TASK GOAL
Your job is to set down the stretch of entries that opens with the line containing "Image resolution: width=728" and closes with the line containing "Given: Tap the flash icon on the phone screen". Keep both end lines, copy each exactly, and add nothing.

DATASET EXCERPTS START

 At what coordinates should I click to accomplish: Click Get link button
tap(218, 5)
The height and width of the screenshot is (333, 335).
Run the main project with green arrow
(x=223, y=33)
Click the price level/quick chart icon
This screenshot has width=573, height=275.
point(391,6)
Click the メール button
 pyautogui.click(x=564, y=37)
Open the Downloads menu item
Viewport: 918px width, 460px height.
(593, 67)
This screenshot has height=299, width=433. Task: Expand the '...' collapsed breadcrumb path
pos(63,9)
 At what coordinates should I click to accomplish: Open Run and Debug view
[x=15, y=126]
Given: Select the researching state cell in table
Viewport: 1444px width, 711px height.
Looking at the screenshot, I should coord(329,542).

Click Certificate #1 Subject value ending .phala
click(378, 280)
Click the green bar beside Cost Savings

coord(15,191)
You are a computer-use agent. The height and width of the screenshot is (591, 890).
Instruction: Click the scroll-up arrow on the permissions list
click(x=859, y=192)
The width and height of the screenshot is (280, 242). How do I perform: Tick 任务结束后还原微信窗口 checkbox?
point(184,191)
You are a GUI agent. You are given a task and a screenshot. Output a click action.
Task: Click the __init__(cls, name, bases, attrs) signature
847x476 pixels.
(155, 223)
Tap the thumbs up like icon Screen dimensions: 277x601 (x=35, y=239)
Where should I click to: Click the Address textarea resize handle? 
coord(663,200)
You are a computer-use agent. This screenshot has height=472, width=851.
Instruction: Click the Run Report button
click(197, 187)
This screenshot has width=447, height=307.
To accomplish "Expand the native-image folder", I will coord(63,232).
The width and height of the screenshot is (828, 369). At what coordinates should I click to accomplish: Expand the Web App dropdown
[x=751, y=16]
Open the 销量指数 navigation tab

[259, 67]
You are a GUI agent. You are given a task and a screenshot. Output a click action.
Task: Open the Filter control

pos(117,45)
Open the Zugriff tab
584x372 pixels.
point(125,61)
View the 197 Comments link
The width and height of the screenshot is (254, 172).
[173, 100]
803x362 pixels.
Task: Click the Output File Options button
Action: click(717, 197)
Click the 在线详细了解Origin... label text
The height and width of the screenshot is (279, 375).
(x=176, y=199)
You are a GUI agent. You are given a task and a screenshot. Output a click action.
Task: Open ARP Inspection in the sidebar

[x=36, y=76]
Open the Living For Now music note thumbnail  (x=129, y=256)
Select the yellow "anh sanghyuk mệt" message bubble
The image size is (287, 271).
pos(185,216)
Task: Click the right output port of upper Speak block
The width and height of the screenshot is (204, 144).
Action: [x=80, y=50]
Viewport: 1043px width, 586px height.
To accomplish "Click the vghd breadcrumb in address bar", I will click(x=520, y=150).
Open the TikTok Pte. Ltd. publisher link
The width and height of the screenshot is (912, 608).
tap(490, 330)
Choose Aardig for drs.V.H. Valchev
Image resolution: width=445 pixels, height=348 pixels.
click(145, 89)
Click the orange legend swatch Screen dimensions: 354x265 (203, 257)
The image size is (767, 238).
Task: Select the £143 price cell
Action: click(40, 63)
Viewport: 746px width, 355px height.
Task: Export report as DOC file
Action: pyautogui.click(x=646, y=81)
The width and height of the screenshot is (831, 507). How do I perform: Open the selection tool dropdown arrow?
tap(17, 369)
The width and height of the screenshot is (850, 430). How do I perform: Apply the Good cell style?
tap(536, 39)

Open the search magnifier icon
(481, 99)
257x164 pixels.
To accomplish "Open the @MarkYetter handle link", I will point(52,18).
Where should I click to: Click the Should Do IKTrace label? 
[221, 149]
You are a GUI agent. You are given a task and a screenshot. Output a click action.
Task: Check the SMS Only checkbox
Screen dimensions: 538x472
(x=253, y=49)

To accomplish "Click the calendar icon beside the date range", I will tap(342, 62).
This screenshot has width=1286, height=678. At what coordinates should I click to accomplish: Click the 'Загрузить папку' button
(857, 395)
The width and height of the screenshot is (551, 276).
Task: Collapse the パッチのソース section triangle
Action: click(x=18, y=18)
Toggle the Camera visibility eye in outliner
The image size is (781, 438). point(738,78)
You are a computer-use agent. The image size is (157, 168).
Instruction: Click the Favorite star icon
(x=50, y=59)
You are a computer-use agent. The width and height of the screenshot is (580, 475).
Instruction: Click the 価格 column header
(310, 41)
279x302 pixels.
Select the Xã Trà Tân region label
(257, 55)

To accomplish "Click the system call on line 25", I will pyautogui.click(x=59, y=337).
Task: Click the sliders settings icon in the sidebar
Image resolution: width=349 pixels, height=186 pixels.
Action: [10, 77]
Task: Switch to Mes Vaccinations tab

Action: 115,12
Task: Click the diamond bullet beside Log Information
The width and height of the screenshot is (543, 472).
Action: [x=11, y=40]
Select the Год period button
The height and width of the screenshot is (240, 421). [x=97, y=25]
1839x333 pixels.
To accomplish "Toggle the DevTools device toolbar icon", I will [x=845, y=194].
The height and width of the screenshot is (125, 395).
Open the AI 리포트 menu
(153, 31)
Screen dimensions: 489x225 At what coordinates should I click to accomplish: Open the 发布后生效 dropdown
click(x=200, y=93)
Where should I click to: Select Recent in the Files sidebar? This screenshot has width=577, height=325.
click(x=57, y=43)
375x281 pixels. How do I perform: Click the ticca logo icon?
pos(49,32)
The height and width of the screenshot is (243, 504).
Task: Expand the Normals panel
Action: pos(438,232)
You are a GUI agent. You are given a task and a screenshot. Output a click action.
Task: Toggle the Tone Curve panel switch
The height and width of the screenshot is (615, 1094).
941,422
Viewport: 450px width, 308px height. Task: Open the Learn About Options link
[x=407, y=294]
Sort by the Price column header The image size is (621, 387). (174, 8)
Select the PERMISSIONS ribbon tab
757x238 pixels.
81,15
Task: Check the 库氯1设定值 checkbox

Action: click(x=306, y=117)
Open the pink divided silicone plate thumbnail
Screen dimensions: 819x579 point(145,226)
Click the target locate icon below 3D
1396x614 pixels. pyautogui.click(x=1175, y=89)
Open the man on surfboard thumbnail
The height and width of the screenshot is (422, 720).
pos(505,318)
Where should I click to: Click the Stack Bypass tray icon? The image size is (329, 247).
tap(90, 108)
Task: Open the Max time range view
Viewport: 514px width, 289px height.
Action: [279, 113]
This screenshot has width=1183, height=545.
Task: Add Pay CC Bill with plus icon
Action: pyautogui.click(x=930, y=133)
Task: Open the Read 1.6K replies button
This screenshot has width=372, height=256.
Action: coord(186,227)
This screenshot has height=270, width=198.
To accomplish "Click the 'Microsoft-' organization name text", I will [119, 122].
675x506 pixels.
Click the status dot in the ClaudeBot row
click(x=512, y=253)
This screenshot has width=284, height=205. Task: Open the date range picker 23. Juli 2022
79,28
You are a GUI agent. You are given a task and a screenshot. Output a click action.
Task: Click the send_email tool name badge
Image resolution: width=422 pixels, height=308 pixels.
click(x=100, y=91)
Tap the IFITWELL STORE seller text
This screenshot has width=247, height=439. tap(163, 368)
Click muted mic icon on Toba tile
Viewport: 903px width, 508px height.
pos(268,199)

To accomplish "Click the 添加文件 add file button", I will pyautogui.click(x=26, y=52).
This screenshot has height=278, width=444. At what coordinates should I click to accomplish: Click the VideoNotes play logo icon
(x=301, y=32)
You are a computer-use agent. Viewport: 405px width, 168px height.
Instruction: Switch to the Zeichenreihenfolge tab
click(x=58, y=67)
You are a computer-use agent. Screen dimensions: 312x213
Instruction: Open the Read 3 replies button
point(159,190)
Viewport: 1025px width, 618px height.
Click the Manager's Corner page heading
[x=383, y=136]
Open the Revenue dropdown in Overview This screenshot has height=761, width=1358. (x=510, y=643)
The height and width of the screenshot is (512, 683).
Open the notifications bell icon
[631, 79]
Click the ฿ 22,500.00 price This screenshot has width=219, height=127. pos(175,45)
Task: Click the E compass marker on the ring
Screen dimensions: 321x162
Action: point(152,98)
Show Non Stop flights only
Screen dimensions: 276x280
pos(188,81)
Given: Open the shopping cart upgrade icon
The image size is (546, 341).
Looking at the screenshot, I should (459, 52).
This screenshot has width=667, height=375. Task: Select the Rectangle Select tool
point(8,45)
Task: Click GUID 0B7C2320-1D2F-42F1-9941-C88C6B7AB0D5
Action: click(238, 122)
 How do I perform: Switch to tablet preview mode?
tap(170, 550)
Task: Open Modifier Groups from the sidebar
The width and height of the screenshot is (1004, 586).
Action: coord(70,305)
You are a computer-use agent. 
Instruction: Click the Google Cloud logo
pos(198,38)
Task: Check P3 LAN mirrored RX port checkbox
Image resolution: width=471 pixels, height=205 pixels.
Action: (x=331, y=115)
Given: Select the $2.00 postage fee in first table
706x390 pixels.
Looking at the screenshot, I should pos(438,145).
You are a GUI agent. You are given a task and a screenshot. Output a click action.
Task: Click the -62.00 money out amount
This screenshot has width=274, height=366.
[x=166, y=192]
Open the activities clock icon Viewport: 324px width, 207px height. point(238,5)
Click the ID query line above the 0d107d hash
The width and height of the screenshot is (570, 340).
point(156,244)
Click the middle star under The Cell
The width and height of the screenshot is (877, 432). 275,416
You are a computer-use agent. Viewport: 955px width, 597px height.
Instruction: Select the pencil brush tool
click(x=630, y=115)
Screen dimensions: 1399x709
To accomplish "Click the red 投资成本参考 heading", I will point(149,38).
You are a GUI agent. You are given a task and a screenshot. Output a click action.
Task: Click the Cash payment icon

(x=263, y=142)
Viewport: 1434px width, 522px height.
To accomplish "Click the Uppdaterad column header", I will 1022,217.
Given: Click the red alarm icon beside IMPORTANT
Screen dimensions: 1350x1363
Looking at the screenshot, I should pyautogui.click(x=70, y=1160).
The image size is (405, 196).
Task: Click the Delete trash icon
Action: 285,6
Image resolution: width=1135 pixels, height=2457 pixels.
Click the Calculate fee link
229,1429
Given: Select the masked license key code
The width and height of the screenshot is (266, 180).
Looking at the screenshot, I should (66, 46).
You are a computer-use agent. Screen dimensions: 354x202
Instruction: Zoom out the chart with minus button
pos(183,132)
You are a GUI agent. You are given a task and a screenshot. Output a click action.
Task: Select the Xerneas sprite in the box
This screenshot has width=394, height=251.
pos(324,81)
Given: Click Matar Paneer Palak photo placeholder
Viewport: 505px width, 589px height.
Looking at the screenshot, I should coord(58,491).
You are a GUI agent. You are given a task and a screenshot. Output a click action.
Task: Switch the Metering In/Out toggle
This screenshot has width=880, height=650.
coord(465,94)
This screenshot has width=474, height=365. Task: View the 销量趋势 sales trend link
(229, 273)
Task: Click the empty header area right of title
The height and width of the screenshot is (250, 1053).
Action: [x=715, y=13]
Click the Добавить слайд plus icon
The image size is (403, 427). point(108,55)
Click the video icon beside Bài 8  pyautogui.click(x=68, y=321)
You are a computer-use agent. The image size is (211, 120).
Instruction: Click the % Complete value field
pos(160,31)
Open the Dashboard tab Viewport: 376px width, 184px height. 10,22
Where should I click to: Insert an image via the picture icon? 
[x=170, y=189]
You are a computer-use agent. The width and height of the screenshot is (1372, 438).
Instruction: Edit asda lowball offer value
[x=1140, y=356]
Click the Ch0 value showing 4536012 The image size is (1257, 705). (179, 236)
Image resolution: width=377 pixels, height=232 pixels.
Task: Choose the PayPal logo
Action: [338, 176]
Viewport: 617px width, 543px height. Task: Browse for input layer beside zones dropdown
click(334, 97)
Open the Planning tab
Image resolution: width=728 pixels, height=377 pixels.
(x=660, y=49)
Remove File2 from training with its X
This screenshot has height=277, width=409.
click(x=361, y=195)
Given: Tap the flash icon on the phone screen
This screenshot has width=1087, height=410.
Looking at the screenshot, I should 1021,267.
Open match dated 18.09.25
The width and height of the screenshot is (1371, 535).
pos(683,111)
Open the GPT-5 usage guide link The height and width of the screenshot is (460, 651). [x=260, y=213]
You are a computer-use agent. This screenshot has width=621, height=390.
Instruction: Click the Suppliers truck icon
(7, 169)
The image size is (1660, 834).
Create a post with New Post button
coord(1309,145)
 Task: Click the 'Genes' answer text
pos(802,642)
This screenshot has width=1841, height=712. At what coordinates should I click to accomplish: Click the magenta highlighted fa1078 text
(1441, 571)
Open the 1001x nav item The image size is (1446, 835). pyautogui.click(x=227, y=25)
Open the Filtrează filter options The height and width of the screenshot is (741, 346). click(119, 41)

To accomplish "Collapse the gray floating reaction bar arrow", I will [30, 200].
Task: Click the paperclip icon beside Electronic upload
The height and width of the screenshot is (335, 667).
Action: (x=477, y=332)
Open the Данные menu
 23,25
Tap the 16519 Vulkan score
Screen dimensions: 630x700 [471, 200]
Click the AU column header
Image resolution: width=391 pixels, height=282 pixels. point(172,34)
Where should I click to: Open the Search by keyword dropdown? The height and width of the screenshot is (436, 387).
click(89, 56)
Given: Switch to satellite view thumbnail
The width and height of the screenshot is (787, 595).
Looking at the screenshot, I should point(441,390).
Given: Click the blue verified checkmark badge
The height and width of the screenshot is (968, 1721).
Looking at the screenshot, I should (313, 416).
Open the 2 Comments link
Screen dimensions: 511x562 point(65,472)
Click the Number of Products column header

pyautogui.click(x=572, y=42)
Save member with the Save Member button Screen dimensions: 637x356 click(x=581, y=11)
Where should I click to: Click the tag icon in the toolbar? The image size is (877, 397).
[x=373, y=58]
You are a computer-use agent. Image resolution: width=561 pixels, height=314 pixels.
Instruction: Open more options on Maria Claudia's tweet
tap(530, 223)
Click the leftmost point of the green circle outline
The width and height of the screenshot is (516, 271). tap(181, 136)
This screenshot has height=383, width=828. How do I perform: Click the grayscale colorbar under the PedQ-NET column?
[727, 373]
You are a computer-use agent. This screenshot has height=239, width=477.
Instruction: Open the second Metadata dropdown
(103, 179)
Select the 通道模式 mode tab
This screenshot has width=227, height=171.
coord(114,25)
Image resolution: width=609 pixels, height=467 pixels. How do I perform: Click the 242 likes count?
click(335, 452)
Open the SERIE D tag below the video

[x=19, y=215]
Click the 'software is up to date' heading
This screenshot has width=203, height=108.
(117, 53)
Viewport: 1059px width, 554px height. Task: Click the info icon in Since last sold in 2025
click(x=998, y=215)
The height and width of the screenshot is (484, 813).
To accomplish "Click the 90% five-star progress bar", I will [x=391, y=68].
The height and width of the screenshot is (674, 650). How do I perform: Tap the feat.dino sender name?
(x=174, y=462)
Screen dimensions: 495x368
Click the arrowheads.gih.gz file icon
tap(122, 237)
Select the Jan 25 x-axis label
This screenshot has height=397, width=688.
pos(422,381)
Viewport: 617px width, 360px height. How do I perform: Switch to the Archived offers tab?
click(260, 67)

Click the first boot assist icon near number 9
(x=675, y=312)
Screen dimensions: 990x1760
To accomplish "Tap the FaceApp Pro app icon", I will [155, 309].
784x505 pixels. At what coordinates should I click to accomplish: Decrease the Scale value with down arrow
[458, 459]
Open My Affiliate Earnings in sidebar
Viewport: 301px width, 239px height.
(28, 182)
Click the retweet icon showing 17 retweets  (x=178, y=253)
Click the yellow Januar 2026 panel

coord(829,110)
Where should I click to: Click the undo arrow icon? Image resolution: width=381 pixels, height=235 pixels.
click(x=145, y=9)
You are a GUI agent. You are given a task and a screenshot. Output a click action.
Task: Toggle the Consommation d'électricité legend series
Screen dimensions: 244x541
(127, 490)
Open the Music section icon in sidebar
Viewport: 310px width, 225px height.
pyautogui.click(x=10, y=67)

DATASET EXCERPTS END

REPLY TO THE EXERCISE
Image resolution: width=728 pixels, height=377 pixels.
(x=660, y=49)
Remove File2 from training with its X
This screenshot has height=277, width=409.
click(x=361, y=195)
Given: Tap the flash icon on the phone screen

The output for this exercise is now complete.